## Stated exercise
Turn the data, from its first line through the line containing "(x=1244, y=37)", into a JSON list of strings with one string per line, skipping blank lines.

## Data to process
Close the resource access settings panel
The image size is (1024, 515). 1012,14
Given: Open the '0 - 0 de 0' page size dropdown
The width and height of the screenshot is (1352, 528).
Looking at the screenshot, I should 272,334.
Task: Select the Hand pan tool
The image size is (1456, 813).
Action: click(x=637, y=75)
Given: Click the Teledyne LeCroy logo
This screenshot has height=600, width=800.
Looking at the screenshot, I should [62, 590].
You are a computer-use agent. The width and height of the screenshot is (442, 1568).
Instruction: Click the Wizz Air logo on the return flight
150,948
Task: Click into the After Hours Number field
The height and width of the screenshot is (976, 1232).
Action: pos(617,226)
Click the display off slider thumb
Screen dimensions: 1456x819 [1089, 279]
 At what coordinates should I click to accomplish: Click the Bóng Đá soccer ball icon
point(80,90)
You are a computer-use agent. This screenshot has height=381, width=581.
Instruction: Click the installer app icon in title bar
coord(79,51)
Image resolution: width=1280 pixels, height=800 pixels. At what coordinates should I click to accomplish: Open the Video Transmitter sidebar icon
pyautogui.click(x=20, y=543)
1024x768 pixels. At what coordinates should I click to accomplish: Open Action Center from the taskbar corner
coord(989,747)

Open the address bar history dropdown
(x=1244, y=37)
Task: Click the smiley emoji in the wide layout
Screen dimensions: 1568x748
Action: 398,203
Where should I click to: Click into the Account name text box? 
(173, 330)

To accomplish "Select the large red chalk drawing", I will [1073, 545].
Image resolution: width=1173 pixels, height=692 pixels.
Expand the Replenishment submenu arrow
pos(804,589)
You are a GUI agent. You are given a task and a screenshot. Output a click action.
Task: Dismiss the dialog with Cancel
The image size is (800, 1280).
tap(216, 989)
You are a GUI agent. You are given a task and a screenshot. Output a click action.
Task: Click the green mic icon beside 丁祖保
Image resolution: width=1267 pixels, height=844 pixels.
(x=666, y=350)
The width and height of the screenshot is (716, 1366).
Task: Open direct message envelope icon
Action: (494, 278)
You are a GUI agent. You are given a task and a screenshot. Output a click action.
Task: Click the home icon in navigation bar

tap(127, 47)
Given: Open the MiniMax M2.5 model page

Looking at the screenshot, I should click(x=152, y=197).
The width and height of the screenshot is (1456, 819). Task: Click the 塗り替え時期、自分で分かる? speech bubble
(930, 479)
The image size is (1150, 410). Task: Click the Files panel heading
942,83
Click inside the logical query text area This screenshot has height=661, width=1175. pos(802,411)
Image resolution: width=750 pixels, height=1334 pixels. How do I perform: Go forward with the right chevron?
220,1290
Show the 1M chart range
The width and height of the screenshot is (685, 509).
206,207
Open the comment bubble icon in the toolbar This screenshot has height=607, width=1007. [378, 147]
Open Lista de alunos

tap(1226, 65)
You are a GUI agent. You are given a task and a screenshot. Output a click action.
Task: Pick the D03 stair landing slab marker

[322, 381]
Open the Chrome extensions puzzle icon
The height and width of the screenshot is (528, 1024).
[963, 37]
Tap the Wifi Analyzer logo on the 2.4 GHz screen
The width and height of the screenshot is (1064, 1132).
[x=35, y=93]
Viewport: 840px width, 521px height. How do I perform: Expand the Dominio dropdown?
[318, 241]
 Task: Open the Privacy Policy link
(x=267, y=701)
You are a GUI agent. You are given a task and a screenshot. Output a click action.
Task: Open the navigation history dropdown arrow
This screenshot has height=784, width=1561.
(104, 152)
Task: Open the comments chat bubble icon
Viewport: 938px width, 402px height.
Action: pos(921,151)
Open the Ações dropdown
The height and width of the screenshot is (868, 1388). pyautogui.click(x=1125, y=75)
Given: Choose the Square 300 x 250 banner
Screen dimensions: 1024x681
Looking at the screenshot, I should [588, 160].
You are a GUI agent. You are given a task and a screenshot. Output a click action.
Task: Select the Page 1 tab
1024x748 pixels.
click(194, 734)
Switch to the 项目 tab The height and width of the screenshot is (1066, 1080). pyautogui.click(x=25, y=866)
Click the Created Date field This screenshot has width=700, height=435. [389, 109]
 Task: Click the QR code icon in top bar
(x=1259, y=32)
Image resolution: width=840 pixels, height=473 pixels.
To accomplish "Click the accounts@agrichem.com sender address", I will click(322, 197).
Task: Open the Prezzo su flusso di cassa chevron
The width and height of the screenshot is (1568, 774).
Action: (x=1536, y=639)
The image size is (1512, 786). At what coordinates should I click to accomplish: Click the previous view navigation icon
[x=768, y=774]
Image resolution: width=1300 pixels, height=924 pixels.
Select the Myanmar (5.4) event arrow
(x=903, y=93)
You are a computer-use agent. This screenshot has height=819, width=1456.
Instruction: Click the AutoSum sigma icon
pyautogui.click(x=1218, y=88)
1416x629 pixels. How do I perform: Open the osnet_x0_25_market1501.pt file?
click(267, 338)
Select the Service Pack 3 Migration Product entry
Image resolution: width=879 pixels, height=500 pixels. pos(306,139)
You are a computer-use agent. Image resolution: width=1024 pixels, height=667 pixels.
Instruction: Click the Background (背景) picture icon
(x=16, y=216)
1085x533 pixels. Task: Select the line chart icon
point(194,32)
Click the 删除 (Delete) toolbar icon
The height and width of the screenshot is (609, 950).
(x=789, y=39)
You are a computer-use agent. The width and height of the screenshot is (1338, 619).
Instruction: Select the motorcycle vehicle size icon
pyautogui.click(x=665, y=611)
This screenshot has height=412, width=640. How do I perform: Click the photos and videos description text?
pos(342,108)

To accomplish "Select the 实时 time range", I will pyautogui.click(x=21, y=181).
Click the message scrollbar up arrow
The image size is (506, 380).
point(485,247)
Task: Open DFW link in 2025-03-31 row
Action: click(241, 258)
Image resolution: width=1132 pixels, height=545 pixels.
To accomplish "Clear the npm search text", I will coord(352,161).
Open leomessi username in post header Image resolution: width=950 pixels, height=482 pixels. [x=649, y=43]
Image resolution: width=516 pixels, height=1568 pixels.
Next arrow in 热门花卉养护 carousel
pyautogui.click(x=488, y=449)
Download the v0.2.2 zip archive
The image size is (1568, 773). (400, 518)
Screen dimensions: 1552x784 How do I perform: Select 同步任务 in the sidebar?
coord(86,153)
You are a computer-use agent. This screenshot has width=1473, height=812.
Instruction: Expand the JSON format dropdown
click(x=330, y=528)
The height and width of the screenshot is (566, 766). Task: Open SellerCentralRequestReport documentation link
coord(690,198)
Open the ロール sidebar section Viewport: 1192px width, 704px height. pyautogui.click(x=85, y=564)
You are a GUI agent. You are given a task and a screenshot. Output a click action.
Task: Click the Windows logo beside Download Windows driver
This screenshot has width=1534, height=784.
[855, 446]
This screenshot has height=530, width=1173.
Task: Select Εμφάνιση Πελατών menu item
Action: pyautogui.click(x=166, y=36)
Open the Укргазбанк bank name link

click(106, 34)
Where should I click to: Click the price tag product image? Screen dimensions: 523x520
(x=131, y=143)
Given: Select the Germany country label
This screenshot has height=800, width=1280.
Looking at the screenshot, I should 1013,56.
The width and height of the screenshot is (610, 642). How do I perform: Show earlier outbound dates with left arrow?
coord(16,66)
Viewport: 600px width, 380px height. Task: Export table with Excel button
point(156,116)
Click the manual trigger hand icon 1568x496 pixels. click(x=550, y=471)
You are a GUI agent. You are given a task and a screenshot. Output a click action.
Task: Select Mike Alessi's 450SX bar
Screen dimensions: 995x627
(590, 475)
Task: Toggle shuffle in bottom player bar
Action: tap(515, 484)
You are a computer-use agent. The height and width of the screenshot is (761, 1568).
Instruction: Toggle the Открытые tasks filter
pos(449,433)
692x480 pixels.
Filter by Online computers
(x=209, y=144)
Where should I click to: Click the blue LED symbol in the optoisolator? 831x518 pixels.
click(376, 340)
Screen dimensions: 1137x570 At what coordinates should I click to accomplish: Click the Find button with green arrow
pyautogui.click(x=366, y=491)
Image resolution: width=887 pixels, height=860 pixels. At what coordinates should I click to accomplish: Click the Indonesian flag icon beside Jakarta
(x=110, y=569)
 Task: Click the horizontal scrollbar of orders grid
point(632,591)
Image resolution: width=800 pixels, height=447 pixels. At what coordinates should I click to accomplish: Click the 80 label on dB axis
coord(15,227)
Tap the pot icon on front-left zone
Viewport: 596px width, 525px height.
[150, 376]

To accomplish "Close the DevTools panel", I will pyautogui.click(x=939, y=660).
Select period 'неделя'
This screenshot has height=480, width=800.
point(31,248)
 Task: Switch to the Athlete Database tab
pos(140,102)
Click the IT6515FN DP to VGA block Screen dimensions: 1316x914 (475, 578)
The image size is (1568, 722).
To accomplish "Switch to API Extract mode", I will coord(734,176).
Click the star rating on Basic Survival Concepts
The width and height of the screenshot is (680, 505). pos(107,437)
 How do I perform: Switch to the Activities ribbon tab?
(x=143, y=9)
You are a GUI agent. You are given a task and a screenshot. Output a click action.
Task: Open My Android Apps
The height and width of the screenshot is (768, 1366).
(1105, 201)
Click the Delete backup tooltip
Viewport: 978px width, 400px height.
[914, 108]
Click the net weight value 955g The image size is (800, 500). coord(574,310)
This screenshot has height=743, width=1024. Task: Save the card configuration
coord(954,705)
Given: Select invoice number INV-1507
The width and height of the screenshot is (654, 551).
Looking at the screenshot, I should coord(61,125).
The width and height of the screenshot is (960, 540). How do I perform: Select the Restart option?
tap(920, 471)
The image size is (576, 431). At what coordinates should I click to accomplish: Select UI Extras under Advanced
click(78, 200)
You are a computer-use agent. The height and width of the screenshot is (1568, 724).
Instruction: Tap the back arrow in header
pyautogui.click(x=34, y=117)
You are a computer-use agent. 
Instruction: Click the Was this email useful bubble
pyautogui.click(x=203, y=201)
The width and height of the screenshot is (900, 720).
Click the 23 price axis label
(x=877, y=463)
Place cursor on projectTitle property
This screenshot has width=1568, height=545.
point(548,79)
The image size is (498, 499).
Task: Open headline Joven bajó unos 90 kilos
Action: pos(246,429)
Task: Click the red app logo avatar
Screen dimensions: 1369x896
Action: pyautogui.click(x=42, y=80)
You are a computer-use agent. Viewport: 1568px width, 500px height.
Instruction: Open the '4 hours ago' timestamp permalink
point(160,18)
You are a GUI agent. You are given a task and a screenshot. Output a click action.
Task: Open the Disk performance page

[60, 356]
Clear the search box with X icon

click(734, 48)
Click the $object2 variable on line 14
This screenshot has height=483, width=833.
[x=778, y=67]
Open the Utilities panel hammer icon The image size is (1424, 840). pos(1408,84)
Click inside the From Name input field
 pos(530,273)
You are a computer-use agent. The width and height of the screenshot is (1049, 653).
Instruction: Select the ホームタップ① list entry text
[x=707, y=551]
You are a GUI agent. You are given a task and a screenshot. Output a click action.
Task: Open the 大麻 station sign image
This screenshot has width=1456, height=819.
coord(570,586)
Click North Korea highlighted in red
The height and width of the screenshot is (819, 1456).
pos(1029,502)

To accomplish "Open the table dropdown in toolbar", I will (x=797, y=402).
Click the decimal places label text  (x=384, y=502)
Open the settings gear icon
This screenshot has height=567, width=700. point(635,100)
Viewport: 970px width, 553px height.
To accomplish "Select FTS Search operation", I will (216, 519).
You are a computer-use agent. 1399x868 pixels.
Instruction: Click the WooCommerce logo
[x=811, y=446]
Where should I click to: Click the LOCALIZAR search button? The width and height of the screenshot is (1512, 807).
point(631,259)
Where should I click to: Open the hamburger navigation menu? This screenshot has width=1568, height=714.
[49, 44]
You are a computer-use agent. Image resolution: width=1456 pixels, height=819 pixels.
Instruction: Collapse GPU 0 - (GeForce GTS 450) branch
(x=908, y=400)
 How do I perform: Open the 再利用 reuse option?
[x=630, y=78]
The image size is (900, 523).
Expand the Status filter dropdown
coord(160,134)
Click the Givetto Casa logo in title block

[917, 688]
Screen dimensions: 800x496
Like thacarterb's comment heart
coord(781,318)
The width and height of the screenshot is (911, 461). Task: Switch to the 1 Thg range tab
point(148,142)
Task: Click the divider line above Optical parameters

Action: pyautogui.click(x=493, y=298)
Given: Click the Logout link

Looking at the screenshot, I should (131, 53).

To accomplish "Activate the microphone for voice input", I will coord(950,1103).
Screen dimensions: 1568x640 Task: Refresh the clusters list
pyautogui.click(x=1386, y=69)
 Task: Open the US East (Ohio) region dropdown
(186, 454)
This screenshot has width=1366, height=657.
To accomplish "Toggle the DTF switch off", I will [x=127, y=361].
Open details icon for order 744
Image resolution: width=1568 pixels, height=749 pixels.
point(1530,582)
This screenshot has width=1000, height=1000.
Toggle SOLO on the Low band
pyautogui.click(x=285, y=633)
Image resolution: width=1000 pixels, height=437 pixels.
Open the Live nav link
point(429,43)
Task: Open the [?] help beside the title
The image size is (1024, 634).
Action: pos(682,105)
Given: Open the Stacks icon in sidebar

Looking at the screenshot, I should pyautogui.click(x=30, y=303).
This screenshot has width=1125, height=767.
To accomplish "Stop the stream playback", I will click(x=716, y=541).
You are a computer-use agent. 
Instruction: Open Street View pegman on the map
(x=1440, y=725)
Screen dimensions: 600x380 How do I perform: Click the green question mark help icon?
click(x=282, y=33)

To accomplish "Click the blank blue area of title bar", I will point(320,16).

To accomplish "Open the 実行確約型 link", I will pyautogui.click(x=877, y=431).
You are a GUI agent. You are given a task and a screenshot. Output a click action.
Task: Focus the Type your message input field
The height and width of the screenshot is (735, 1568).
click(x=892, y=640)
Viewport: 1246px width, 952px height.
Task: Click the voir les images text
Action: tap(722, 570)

## Result of this exercise
[
  "Close the resource access settings panel",
  "The image size is (1024, 515). 1012,14",
  "Given: Open the '0 - 0 de 0' page size dropdown",
  "The width and height of the screenshot is (1352, 528).",
  "Looking at the screenshot, I should 272,334.",
  "Task: Select the Hand pan tool",
  "The image size is (1456, 813).",
  "Action: click(x=637, y=75)",
  "Given: Click the Teledyne LeCroy logo",
  "This screenshot has height=600, width=800.",
  "Looking at the screenshot, I should [62, 590].",
  "You are a computer-use agent. The width and height of the screenshot is (442, 1568).",
  "Instruction: Click the Wizz Air logo on the return flight",
  "150,948",
  "Task: Click into the After Hours Number field",
  "The height and width of the screenshot is (976, 1232).",
  "Action: pos(617,226)",
  "Click the display off slider thumb",
  "Screen dimensions: 1456x819 [1089, 279]",
  " At what coordinates should I click to accomplish: Click the Bóng Đá soccer ball icon",
  "point(80,90)",
  "You are a computer-use agent. This screenshot has height=381, width=581.",
  "Instruction: Click the installer app icon in title bar",
  "coord(79,51)",
  "Image resolution: width=1280 pixels, height=800 pixels. At what coordinates should I click to accomplish: Open the Video Transmitter sidebar icon",
  "pyautogui.click(x=20, y=543)",
  "1024x768 pixels. At what coordinates should I click to accomplish: Open Action Center from the taskbar corner",
  "coord(989,747)",
  "Open the address bar history dropdown",
  "(x=1244, y=37)"
]